Ichthyophthirius multifiliis impairs splenic enzymes of the phosphoryl transfer network in naturally infected Rhamdia quelen: effects on energetic homeostasis.

Abstract

Its integrated energetic and metabolic signaling roles place the phosphoryl transfer network, through the enzymes creatine kinase (CK), adenylate kinase (AK), and pyruvate kinase (PK), as a regulatory system coordinating components of the cellular bioenergetics network. Analysis of these enzymes provides new information and perspectives with which to understand disturbances in energetic metabolism between sites of adenosine triphosphate (ATP) generation and utilization. Thus, the aim of this study was to evaluate the involvement of the phosphoryl transfer network in splenic tissue linked with the pathogenesis of silver catfish naturally infected with Ichthyophthirius multifiliis.
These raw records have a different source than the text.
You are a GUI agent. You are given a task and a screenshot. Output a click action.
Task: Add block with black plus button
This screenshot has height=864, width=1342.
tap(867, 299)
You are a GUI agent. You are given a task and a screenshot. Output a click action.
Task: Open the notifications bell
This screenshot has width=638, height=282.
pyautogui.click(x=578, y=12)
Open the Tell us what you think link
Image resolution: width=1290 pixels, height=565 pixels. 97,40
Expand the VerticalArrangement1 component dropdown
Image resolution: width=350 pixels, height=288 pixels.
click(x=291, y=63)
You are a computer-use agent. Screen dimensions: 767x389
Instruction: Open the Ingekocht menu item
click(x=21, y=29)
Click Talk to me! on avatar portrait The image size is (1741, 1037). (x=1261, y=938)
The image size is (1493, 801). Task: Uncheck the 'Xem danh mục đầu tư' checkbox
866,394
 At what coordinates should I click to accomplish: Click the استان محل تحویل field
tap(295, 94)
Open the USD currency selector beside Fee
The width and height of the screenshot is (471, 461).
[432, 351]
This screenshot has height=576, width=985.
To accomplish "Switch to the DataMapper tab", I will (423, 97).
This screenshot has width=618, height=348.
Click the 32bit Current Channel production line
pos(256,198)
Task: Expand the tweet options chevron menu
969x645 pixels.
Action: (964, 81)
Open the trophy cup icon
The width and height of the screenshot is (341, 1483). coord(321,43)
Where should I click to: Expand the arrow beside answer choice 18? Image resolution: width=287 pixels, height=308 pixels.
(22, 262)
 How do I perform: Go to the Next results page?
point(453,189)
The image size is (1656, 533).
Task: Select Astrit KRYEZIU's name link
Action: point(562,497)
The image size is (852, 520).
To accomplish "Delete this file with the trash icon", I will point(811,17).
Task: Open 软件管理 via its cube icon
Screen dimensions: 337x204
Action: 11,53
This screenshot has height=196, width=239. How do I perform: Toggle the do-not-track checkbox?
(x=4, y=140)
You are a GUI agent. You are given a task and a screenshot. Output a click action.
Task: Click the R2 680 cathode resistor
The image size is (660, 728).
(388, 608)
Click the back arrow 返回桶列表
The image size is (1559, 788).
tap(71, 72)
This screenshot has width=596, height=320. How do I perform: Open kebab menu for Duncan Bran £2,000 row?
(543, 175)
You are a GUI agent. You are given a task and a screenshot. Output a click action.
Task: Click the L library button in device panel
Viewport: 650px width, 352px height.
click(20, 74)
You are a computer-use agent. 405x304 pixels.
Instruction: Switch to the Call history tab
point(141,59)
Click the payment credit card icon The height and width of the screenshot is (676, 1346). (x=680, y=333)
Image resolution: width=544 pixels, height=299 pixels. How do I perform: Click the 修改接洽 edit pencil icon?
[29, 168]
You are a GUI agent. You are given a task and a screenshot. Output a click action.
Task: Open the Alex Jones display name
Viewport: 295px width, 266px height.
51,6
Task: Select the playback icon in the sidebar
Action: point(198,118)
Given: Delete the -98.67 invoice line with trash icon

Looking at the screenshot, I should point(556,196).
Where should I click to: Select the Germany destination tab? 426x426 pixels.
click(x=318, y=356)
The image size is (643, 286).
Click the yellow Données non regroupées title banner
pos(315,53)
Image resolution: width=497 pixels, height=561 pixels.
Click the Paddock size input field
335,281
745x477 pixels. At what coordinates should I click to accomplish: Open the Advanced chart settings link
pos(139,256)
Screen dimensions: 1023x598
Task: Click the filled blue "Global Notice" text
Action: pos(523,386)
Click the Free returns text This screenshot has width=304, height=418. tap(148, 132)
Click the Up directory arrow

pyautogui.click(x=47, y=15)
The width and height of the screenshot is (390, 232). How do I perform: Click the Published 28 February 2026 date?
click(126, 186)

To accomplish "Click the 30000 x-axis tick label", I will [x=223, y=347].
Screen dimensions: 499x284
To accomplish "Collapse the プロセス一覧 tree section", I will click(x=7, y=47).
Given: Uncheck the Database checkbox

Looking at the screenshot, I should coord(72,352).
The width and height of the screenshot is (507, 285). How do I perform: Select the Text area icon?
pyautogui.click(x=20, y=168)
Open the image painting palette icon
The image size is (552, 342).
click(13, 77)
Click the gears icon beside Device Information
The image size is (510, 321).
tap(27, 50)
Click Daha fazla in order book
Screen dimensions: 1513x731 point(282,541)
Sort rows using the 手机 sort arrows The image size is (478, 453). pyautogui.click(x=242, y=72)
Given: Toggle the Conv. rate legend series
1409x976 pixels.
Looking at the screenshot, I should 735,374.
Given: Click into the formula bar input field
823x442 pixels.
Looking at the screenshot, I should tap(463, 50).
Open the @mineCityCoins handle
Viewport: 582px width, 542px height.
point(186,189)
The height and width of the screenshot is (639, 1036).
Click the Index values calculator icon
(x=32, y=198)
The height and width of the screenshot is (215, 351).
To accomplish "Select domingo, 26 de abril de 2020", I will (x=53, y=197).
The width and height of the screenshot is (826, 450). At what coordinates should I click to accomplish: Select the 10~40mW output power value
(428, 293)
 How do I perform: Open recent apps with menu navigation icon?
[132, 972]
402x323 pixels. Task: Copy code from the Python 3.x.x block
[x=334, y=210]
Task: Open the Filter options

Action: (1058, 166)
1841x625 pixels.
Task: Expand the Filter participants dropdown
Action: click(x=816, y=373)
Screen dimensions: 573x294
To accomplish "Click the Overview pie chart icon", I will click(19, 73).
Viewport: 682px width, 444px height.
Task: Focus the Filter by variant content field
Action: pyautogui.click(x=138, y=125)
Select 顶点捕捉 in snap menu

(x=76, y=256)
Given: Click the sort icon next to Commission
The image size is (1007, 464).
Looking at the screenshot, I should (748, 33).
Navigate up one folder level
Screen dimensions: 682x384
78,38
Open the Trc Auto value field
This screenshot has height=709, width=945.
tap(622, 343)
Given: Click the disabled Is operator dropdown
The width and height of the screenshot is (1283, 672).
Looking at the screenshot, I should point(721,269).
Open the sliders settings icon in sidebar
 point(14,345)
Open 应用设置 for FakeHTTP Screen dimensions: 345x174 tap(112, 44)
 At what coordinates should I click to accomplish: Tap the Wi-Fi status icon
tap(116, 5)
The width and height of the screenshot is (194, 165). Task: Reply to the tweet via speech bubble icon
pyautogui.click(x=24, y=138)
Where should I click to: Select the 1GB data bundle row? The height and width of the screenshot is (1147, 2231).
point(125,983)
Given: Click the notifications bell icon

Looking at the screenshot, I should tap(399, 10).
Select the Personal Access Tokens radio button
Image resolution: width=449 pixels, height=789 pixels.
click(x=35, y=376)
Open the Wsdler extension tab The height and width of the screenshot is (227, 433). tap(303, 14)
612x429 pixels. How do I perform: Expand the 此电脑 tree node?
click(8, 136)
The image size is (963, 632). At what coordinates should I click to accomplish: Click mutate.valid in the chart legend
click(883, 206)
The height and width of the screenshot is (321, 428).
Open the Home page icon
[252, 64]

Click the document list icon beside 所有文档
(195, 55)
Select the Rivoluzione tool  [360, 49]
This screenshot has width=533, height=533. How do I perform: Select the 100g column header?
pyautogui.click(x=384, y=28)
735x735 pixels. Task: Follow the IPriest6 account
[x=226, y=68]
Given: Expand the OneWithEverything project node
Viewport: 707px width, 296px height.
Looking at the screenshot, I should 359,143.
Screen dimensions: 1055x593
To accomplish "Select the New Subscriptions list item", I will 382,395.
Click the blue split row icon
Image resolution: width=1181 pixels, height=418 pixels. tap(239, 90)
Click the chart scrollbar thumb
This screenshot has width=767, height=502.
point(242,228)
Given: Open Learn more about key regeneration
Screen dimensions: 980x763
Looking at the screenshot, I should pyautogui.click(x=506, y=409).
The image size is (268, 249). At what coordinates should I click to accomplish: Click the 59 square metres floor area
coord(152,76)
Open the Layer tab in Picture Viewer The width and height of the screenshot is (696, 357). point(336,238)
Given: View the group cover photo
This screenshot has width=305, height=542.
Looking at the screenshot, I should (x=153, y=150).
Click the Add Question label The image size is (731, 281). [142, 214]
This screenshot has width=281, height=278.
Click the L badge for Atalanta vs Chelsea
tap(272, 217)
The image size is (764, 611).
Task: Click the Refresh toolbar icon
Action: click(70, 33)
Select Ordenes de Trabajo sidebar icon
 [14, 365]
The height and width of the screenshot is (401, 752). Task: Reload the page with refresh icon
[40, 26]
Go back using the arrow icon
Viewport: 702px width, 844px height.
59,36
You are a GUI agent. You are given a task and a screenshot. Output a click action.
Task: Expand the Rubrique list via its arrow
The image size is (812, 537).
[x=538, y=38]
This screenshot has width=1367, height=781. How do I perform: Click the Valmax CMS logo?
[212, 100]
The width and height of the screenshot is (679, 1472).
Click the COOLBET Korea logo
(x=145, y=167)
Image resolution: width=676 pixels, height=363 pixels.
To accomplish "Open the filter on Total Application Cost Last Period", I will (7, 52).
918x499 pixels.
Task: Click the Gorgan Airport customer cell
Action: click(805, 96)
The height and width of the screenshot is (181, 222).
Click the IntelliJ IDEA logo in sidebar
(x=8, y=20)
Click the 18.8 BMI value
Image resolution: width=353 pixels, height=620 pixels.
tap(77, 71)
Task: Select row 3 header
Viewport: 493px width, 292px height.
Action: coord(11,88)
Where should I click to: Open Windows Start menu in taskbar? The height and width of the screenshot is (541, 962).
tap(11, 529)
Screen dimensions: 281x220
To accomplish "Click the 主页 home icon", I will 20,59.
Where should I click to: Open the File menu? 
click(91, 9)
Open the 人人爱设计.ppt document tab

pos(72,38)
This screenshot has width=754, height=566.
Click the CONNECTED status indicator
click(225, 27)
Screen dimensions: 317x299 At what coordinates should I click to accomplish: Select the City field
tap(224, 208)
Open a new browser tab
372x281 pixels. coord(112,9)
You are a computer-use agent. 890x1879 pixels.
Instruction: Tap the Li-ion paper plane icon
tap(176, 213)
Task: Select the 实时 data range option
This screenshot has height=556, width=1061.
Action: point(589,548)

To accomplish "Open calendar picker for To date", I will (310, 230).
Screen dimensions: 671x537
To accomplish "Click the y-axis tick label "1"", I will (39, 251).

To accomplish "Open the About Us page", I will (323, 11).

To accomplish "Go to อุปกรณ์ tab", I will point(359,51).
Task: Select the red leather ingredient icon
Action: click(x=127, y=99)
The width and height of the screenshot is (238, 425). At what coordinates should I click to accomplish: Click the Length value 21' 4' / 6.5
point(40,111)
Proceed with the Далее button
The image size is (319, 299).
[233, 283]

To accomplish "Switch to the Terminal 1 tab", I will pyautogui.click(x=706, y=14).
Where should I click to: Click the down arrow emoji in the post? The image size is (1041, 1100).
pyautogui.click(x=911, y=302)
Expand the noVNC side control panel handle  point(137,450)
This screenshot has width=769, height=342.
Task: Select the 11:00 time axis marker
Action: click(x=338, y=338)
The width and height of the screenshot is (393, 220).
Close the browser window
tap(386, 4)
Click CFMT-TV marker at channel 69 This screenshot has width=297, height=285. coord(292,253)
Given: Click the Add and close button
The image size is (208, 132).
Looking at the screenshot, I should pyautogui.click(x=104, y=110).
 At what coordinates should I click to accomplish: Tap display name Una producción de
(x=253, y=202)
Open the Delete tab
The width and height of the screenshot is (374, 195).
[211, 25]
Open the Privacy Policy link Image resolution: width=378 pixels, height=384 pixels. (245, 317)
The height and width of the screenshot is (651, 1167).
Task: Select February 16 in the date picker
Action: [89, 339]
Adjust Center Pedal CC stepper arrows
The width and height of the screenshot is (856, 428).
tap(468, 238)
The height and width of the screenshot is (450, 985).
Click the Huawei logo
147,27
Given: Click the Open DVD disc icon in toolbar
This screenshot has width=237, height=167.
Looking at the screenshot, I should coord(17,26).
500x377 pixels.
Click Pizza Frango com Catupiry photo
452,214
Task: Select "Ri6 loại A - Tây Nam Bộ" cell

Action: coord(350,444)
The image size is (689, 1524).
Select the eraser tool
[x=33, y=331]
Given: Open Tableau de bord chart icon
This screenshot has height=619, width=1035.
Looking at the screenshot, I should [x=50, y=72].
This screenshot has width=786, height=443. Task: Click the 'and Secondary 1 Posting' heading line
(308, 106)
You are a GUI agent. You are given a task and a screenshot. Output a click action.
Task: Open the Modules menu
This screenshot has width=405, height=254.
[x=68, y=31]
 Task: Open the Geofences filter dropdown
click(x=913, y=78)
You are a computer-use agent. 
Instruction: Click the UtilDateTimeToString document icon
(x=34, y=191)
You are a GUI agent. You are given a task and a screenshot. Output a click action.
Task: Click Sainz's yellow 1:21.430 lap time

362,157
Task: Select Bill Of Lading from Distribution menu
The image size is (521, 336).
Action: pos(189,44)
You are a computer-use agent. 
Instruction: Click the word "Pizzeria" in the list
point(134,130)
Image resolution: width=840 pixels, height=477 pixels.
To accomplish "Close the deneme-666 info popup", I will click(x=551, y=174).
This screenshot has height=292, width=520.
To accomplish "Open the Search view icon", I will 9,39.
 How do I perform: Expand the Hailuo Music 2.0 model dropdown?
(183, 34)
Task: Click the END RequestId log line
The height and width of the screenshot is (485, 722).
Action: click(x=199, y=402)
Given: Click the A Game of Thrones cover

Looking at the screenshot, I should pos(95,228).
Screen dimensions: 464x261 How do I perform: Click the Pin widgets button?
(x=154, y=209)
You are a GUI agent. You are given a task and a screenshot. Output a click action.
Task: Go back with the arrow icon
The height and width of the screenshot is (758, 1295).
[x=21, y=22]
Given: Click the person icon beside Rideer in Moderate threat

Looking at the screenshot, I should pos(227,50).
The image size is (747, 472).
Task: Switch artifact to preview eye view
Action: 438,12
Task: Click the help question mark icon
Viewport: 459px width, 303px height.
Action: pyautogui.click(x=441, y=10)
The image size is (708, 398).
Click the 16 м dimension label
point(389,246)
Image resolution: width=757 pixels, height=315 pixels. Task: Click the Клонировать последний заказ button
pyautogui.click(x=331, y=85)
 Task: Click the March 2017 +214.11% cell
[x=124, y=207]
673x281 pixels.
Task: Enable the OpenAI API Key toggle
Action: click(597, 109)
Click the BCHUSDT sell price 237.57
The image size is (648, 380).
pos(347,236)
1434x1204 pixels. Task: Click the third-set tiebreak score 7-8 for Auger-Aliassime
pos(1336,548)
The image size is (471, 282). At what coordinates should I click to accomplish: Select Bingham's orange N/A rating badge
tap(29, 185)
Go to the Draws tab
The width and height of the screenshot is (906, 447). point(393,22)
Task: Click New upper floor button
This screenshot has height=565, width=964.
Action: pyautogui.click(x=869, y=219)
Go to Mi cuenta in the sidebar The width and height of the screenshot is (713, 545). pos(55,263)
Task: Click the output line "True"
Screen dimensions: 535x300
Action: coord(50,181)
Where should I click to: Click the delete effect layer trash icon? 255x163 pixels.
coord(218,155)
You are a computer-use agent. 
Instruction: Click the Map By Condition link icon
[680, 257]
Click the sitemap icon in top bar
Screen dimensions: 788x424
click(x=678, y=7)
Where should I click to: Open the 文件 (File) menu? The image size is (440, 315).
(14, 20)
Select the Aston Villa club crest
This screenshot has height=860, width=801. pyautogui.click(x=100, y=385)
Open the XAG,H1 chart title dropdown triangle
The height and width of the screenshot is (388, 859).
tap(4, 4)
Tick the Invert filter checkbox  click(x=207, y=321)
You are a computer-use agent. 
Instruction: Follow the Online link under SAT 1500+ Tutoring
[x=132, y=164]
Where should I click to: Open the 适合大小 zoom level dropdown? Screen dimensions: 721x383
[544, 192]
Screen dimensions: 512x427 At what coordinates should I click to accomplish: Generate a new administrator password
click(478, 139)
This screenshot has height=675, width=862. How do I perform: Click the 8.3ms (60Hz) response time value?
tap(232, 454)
Splenic cytosolic and mitochondrial CK activities decreased in infected animals compared to uninfected animals, as was also observed for splenic PK activity and splenic ATP levels. In contrast, splenic AK activity increased in infected animals compared to uninfected animals. Based on this evidence, the inhibition and absence of efficient communication between CK isoenzymes cause the impairment of splenic bioenergetics, which is in turn compensated by the augmentation of splenic AK activity in an attempt to restore energy homeostasis. The inhibition of splenic PK activity impairs communication between sites of ATP generation and ATP utilization, as corroborated by splenic ATP depletion. In summary, these alterations contribute to disease pathogenesis linked to spleen tissue in animals infected with white spot disease.